- _Text extract_
-- begin --
Force lossless rotation of JPEGs

Is there a way to force only lossless transforms of JPEG files? As in, abort/skip if lossless is not possible?

Not built-in. It'll do a lossless rotation if it can, but if the image dimensions don't allow it then it'll fall back on normal rotation.

You could have a script which filters the selected files to just the ones with appropriate dimensions.

Thanks. In that case would you consider adding that feature in future?

For now the simplest option seems to be to make a script that uses jpegtran to do it. That app will only do it losslessly, even if the resulting image has some errors (which it can also optionally trim).

Can you give more detail on how you would use this, and why a script couldn't solve the same problem?

If you want the images to be rotated but they can't be rotated losslessly, wouldn't you still want to rotate them, since that was the aim?

Using the EXIF rotation field is another option which is always lossless, although not everything supports that, of course.

It's really just that the DOpus UI is a nice way to handle it. A script would work and maybe you could build a similar UI with preview, I don't know. It's basically the same reason that DOpus has this feature at all, rather than it just being a script and helper application.
-- end --
- _Recorded information_
-- begin --
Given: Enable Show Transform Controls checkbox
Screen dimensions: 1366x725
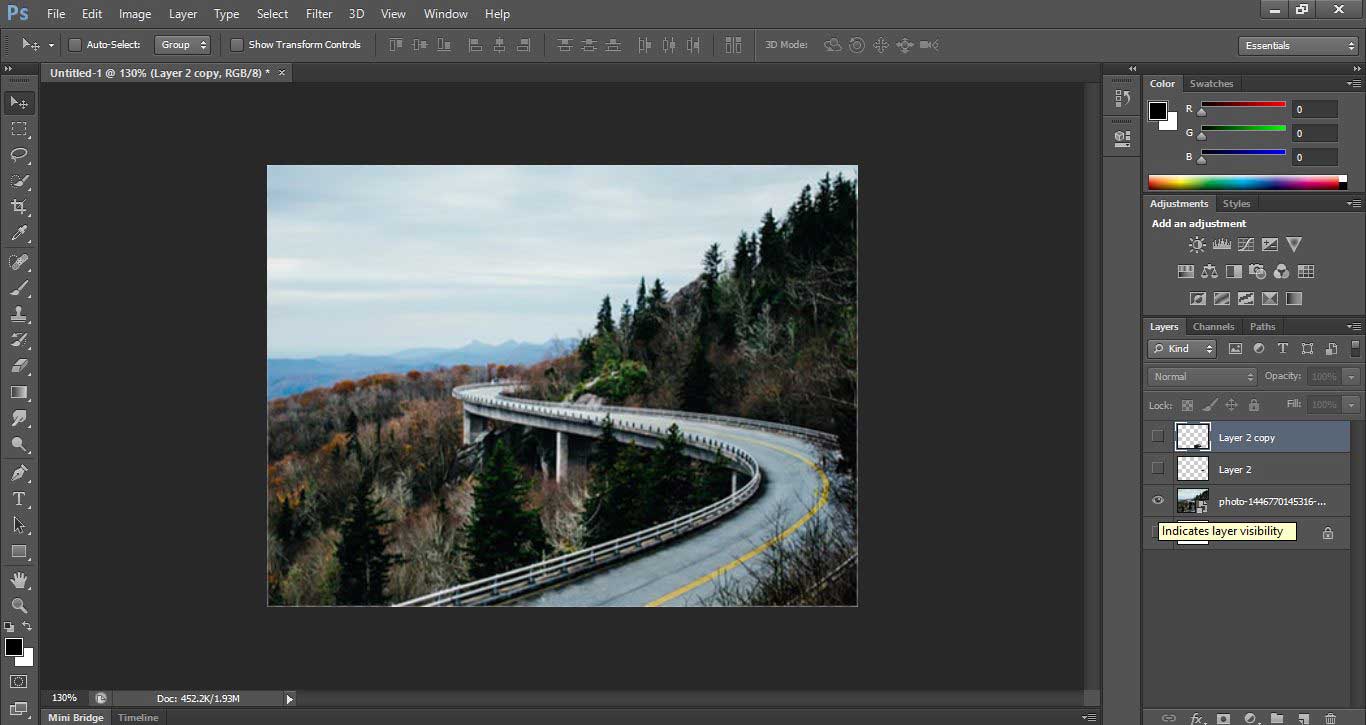Looking at the screenshot, I should click(237, 45).
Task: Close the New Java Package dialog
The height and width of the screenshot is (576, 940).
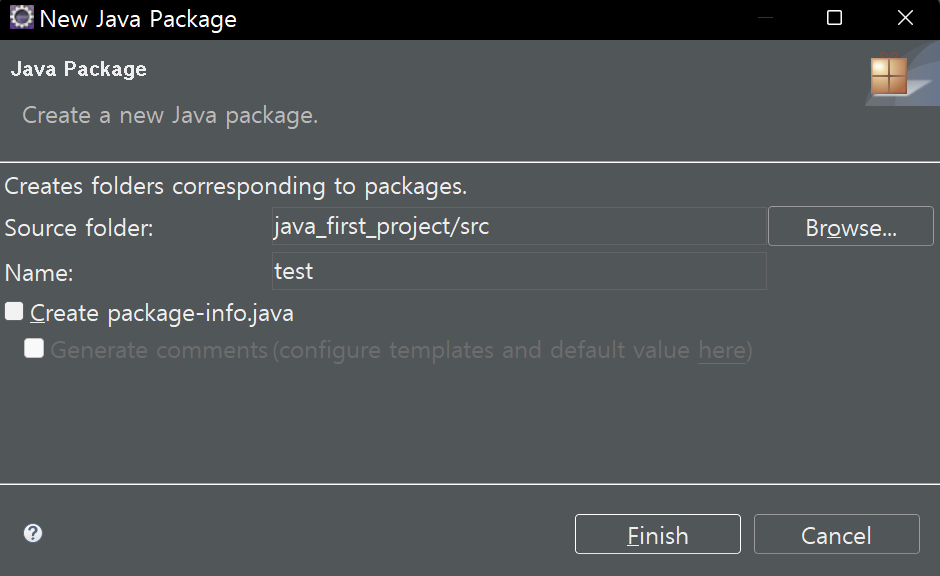Action: click(x=905, y=18)
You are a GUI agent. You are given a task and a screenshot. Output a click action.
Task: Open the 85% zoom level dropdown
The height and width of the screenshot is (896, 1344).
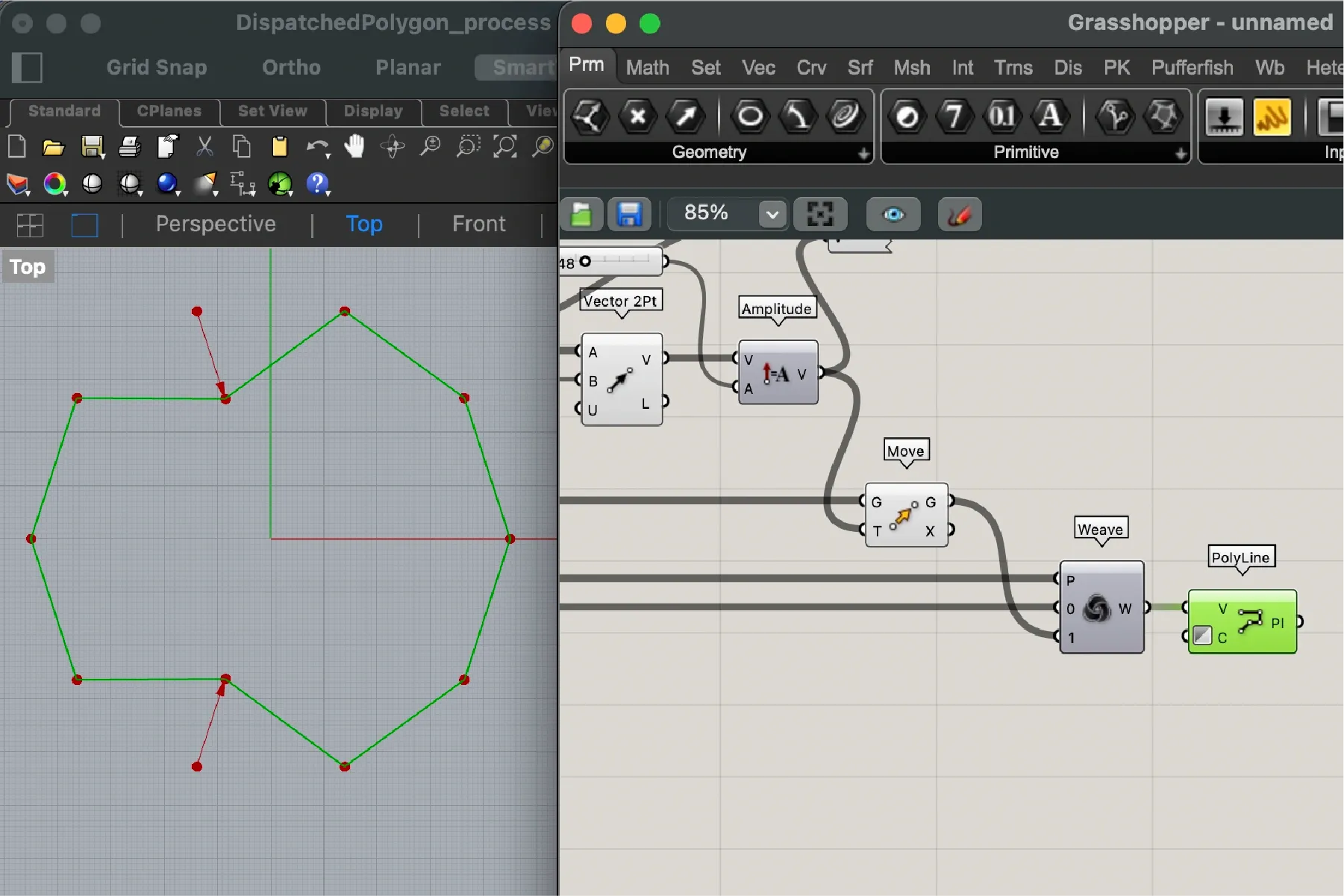click(x=772, y=215)
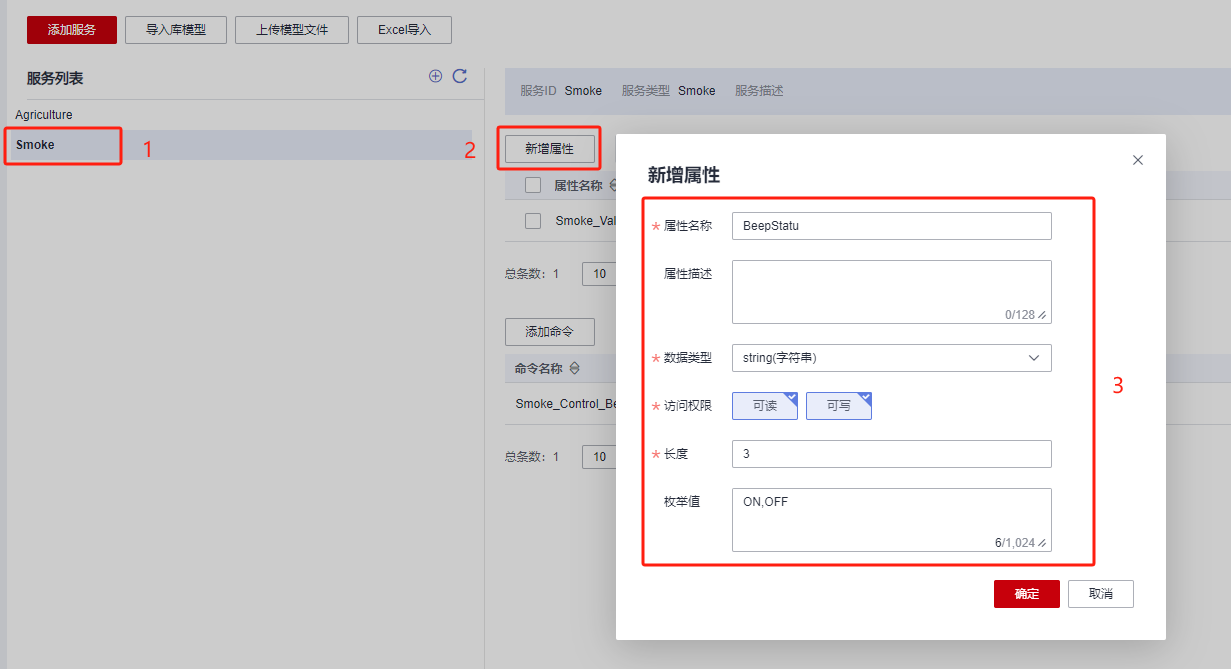Click the 添加服务 button
1231x669 pixels.
pos(72,30)
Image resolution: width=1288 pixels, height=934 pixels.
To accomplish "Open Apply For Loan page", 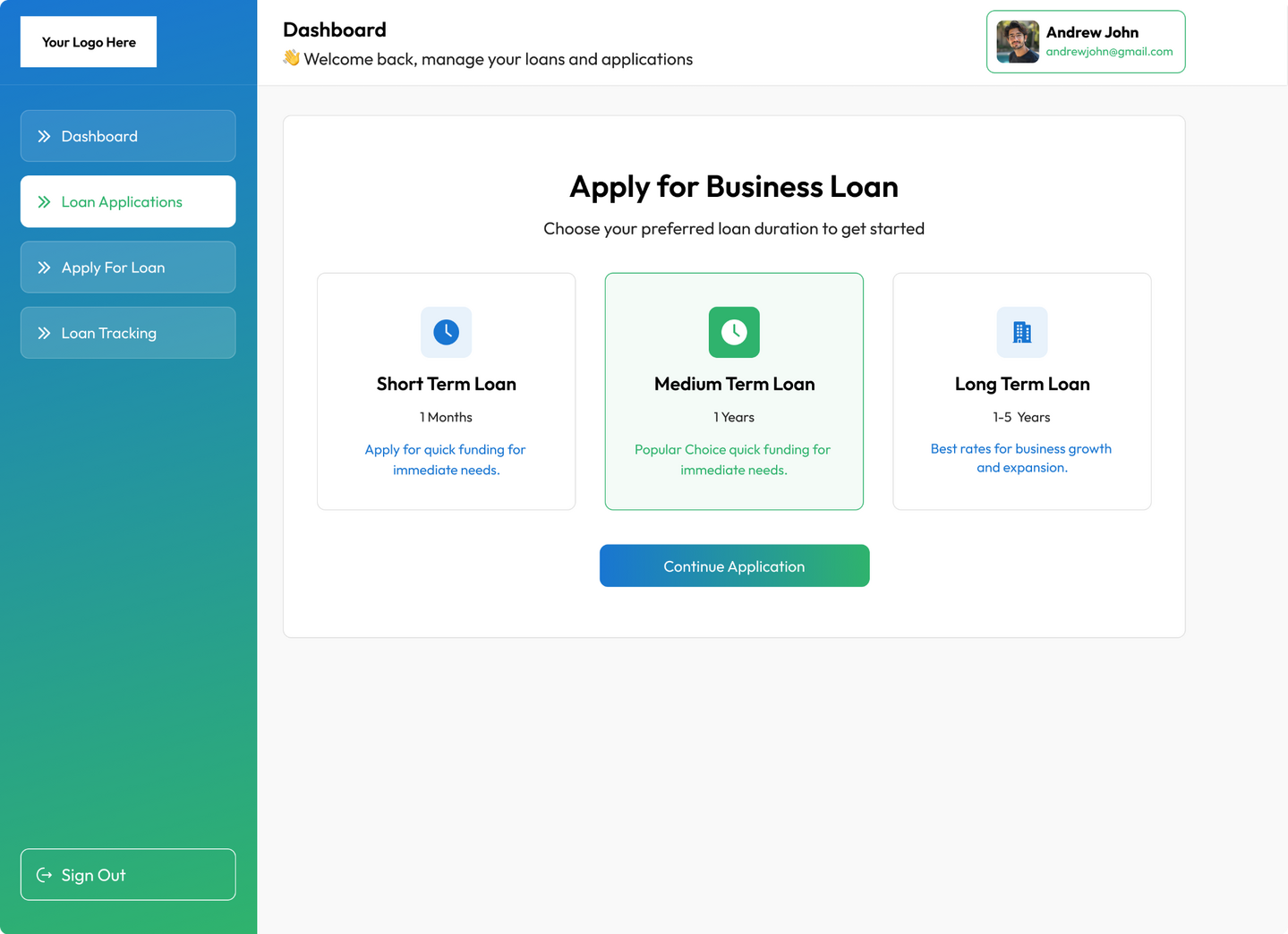I will tap(128, 267).
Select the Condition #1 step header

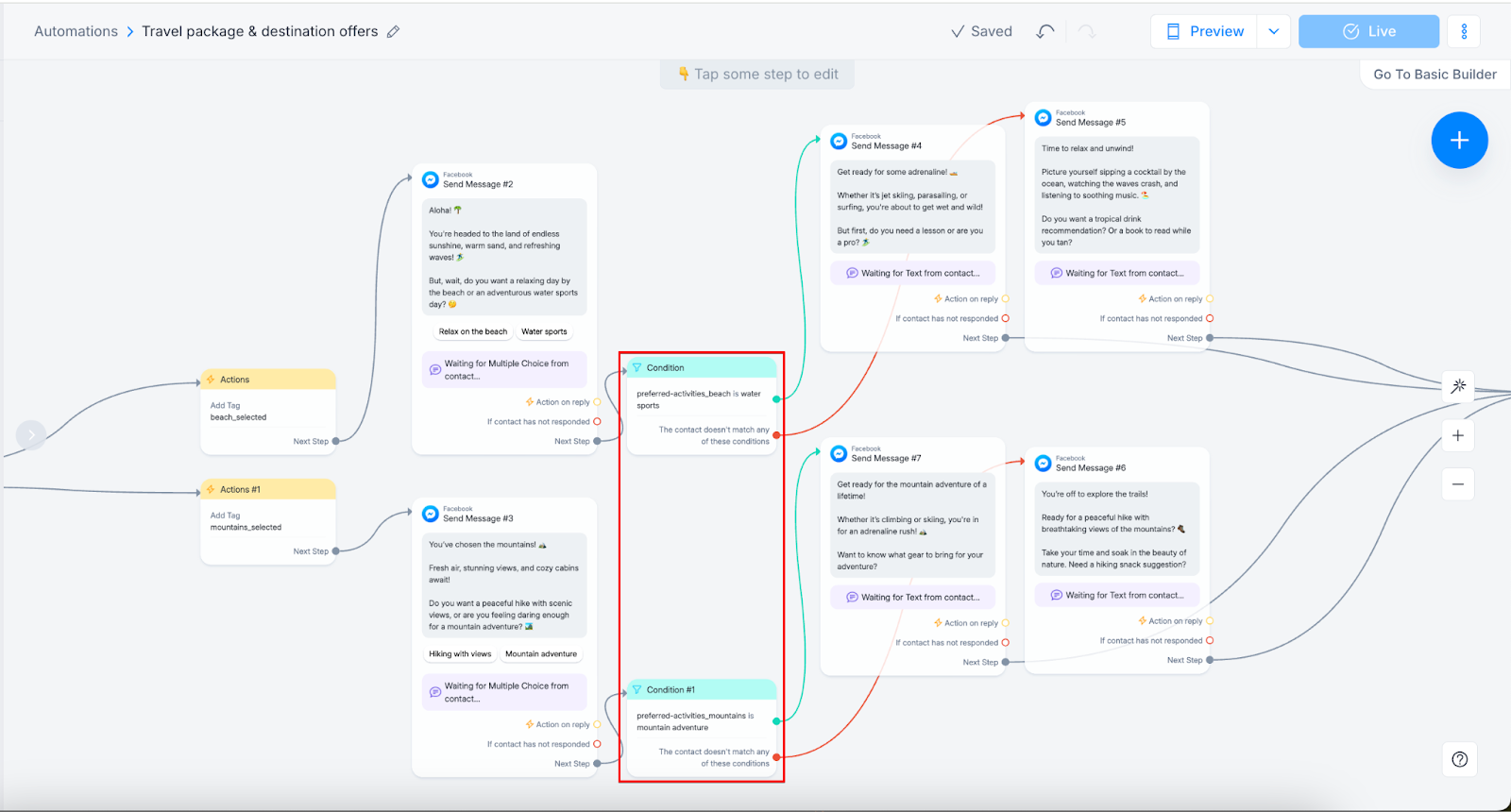click(701, 690)
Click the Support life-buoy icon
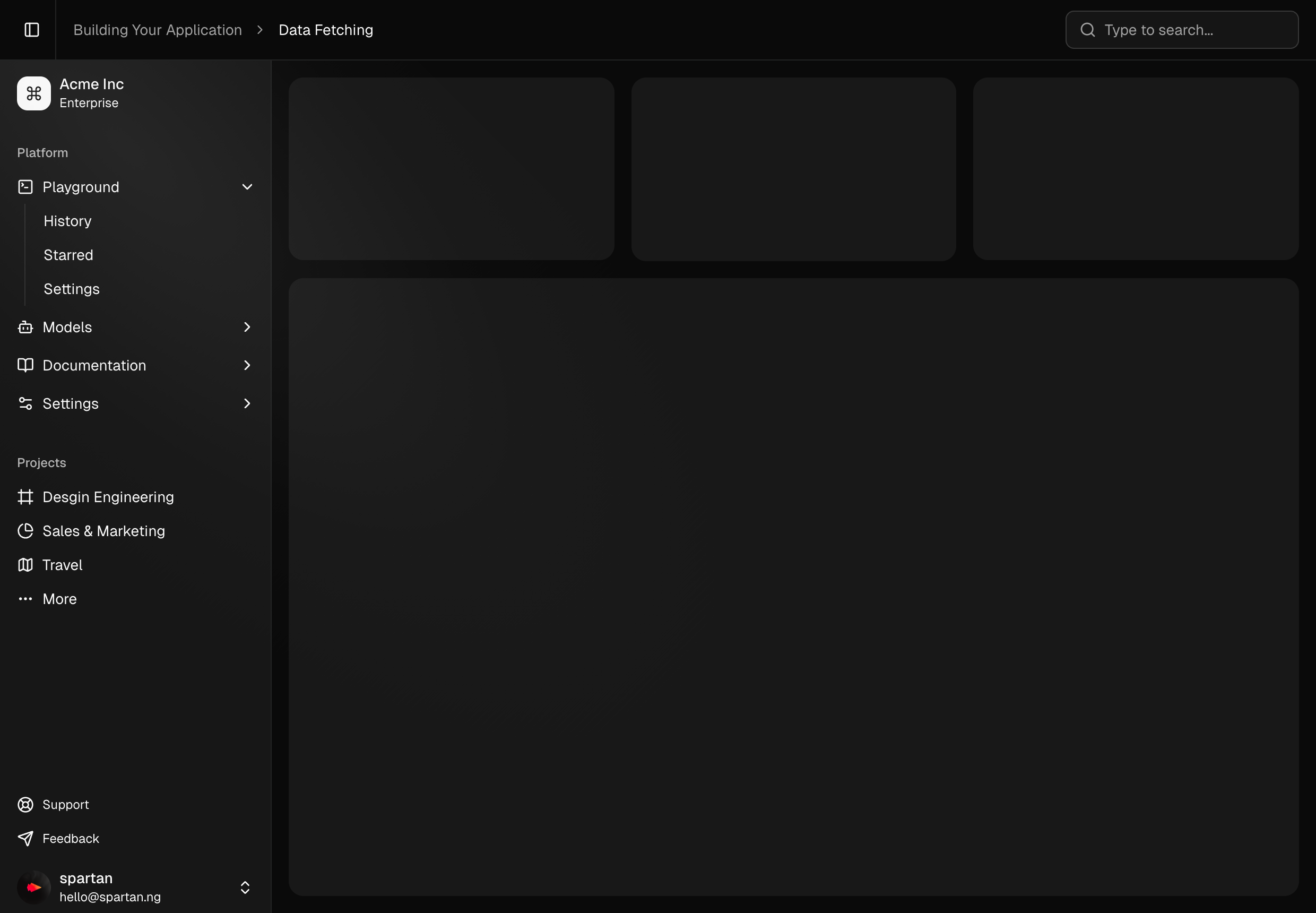 [26, 804]
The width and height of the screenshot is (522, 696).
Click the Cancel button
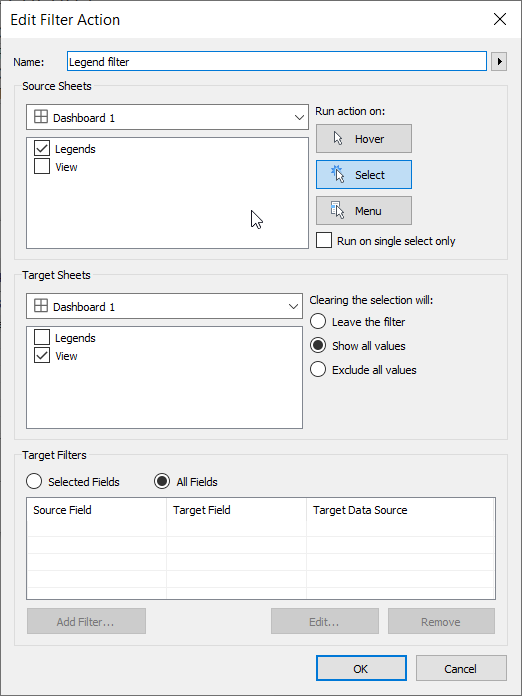461,668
-- end --
- _What you need to do_
(1) Check each statement against the forum thread on lossless JPEG rotation, answering yes or no and quoting the words from the thread that decide it. (a) When the image dimensions rule out a lossless rotation, the program falls back on normal rotation. (b) jpegtran switches to a lossy rotation when a lossless one is not possible. (c) The EXIF rotation field is supported everywhere.
(2) Rewrite the passage of the forum thread on lossless JPEG rotation that starts at the words "If you want" and ends after "that, of course.", substituting "EXIF orientation tag" for "EXIF rotation field".
(3) Carry on the forum thread about lossless JPEG rotation from its final reply.
The records were taken from a separate source.

- _Written responses_
(1)
(a) Yes: "if the image dimensions don't allow it then it'll fall back on normal rotation."
(b) No: "That app will only do it losslessly, even if the resulting image has some errors"
(c) No: "although not everything supports that, of course."

(2)
If you want the images to be rotated but they can't be rotated losslessly, wouldn't you still want to rotate them, since that was the aim?

Using the EXIF orientation tag is another option which is always lossless, although not everything supports that, of course.

(3)
I appreciate what you are saying about still wanting the image to be rotated, but sometimes people would rather accept a bit of trimming at the edges, or some error pixels, rather than having the whole image recompressed. It might not even be visible, e.g. if the image is framed with a solid colour border.

I suppose converting to a lossless format is an option too, but of course the file gets much larger. EXIF works as well but again there is no nice UI in DOpus for it.

I need to figure out how to make a script that uses jpegtran to rotate, checks the result, and if OK overwrites the original file. Maybe it will have a UI to select the rotation direction, or maybe I'll just have three of them to cover 90 degree transforms.

It must be understood that the dimension issue in JPEG lossless transformations is a core design flaw of the JPEG format.

It cannot be fixed without losing backwards compatibility.

I have proposed such fix, but there is little support for advancing JPEG in general, and so I must give priority to more important features. The effort to maintain such non-backwards-compatible correction would be too high in comparison to the benefits which only few people could appreciate.

It is a pity that we who appreciate the benefits of advanced JPEG have to deal with such curiosities, but what can we do?

So there is no automatic solution, and the best we can do is to apply manual adjustments for each individual case.
I have integrated several options for this purpose in my Jpegcrop utility:

See also the Jpegcrop Preferences and Options description.

A special trick which I use in some cases is to manipulate the image dimensions in the SOF (Start Of Frame) marker with a Hex editor so that it completes the block size. Other than trimming, this adds more or less appropriate content depending on the encoder (the IJG encoder simply replicates the right/bottom edge to fill the block, which is mostly acceptable when becoming visible by such patch).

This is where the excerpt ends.